Copies of all lines that contain "chevron" are needed; take them from the data below.

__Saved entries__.
————————

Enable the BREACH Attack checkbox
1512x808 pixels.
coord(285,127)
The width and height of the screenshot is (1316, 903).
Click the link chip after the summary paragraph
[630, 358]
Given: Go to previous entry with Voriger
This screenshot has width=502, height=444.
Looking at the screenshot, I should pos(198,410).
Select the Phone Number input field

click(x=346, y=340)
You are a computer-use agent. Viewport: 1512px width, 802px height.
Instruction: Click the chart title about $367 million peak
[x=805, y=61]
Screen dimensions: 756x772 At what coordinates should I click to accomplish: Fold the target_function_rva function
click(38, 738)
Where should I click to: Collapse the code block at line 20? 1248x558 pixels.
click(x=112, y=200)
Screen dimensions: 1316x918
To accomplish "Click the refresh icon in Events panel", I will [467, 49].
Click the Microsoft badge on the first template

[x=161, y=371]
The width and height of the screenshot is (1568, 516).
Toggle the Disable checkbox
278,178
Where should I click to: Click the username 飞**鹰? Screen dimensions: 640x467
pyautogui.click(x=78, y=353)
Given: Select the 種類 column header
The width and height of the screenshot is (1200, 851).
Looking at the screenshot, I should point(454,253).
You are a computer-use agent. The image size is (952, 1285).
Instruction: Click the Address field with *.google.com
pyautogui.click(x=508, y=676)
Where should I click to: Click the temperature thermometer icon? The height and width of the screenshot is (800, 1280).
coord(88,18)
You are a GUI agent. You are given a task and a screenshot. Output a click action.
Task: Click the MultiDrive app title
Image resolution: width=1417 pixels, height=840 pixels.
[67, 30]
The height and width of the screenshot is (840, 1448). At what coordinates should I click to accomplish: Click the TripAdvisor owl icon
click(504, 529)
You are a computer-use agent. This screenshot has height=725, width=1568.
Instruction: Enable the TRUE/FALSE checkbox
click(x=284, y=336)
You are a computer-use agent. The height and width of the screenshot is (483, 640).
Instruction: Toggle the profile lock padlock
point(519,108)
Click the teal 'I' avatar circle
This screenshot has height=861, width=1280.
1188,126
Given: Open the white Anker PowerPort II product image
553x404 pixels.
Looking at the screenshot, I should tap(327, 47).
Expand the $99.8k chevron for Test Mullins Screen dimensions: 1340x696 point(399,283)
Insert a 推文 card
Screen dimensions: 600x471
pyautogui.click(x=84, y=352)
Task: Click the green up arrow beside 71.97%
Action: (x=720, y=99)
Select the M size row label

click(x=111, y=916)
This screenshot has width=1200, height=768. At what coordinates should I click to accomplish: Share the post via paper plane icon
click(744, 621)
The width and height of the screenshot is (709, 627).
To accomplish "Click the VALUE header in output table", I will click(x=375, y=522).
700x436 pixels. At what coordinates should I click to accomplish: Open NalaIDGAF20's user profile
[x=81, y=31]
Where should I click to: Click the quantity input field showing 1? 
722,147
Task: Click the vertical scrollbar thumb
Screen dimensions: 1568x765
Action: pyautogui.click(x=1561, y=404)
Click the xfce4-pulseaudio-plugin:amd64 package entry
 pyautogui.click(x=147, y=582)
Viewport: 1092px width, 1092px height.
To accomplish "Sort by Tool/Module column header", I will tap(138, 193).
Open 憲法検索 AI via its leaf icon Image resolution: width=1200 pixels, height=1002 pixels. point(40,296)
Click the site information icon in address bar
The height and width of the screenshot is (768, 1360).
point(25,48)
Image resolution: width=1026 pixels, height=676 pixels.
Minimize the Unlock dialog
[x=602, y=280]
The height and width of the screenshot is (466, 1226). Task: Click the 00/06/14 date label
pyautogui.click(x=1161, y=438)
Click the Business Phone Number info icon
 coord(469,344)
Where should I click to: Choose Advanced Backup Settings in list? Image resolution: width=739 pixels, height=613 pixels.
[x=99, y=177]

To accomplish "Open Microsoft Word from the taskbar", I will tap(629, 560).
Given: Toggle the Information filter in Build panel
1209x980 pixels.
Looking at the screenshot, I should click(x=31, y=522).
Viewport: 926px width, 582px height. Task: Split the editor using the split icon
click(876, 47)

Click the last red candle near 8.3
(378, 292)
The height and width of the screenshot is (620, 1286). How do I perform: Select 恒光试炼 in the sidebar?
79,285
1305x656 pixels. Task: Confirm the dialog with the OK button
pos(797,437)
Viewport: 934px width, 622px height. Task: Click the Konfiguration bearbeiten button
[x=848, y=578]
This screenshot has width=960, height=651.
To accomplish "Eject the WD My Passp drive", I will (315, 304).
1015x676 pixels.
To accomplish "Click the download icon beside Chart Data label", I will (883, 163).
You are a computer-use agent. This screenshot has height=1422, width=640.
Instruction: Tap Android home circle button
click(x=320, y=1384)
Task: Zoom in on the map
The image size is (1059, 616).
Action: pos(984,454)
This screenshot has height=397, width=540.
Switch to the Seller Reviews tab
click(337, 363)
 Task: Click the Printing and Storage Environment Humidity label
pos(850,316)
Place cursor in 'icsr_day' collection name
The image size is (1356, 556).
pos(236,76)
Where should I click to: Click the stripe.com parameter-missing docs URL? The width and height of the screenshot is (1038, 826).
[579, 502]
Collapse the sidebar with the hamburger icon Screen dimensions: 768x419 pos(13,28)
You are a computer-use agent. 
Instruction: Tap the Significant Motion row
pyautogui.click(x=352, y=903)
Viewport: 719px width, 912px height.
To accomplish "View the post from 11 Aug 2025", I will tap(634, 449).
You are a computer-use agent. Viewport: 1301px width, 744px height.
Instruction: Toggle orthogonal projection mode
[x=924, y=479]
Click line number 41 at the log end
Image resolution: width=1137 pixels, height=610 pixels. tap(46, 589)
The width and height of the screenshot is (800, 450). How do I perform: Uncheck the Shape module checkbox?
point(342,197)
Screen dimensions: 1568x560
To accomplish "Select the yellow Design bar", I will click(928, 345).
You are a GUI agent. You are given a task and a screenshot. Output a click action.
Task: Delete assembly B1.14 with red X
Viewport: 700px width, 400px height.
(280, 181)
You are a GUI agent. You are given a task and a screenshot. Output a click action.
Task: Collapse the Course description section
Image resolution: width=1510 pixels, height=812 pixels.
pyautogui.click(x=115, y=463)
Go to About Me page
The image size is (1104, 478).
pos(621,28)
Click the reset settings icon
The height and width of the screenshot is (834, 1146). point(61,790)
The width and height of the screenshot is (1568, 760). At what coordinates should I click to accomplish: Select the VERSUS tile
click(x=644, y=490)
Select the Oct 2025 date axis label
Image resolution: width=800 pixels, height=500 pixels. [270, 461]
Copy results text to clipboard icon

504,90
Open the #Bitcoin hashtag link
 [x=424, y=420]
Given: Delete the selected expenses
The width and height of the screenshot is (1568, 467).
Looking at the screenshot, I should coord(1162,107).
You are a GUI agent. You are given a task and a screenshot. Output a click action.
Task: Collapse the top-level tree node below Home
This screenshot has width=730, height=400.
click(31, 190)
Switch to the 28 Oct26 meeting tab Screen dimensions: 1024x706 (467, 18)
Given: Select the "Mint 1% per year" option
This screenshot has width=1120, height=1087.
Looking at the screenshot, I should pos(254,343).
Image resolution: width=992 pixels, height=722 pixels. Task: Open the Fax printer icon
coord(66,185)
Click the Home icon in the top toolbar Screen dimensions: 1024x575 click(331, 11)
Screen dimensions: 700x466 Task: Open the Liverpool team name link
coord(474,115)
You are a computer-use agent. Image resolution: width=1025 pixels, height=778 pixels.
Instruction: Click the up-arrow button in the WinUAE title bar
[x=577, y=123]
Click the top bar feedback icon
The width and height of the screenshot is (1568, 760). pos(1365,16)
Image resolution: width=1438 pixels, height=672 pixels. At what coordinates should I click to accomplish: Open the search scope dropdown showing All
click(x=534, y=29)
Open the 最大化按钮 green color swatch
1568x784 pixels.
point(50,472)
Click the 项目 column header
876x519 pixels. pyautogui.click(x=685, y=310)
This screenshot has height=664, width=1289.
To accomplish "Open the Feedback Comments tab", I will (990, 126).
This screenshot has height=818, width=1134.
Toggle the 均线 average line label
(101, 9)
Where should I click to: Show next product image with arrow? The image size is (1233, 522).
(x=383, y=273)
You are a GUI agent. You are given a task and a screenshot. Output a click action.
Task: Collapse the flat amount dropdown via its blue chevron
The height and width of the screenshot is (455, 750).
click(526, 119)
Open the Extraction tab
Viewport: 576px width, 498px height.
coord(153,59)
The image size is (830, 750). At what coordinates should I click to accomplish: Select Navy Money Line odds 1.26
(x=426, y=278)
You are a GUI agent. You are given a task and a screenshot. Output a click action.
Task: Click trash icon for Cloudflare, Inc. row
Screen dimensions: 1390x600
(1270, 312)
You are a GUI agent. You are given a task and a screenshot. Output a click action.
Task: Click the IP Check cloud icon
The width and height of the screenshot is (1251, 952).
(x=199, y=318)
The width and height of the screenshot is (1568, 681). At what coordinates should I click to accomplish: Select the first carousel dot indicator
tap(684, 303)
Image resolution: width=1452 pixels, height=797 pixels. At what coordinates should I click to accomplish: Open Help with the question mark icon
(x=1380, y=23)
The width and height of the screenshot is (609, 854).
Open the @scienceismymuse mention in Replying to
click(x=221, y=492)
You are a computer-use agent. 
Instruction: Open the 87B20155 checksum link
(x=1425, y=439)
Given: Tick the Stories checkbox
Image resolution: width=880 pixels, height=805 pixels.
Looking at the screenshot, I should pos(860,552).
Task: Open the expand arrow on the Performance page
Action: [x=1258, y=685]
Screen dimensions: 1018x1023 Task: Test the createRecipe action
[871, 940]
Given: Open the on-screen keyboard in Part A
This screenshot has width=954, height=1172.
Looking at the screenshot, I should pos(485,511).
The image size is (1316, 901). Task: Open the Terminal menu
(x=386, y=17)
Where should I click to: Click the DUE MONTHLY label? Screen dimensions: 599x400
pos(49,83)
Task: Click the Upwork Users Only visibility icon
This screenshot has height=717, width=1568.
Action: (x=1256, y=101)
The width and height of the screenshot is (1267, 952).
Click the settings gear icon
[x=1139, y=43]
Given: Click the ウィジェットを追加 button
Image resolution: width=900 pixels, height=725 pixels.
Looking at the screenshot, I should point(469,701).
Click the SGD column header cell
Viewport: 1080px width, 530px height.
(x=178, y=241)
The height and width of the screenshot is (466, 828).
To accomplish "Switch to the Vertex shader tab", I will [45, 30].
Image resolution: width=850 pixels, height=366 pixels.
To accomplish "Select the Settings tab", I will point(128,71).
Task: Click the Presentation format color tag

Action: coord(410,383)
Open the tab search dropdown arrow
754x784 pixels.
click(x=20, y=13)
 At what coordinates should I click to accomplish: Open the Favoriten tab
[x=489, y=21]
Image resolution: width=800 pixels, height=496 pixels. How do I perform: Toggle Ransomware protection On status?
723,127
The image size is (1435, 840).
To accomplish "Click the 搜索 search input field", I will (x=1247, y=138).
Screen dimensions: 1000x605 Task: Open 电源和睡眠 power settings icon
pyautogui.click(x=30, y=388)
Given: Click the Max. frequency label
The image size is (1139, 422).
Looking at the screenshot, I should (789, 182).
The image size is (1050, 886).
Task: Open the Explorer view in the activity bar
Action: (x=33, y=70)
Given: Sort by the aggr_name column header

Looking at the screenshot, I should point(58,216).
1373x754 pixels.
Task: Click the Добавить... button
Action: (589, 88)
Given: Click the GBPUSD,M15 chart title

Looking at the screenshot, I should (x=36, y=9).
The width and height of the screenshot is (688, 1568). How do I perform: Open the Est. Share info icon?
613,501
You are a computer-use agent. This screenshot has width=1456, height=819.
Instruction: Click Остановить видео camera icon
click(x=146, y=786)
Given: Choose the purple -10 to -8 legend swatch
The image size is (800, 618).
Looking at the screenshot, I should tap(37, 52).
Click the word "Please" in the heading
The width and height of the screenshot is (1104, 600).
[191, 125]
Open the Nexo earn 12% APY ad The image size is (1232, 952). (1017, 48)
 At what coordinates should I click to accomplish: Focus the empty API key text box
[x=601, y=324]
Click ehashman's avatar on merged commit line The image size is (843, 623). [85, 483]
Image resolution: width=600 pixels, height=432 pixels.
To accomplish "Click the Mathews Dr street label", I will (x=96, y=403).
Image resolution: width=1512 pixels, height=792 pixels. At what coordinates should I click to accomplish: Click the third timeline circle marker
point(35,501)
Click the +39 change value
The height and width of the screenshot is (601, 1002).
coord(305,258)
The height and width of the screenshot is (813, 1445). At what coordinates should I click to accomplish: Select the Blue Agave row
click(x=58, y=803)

————————

__Answer area__.
Expand the $99.8k chevron for Test Mullins Screen dimensions: 1340x696 point(399,283)
Task: Collapse the flat amount dropdown via its blue chevron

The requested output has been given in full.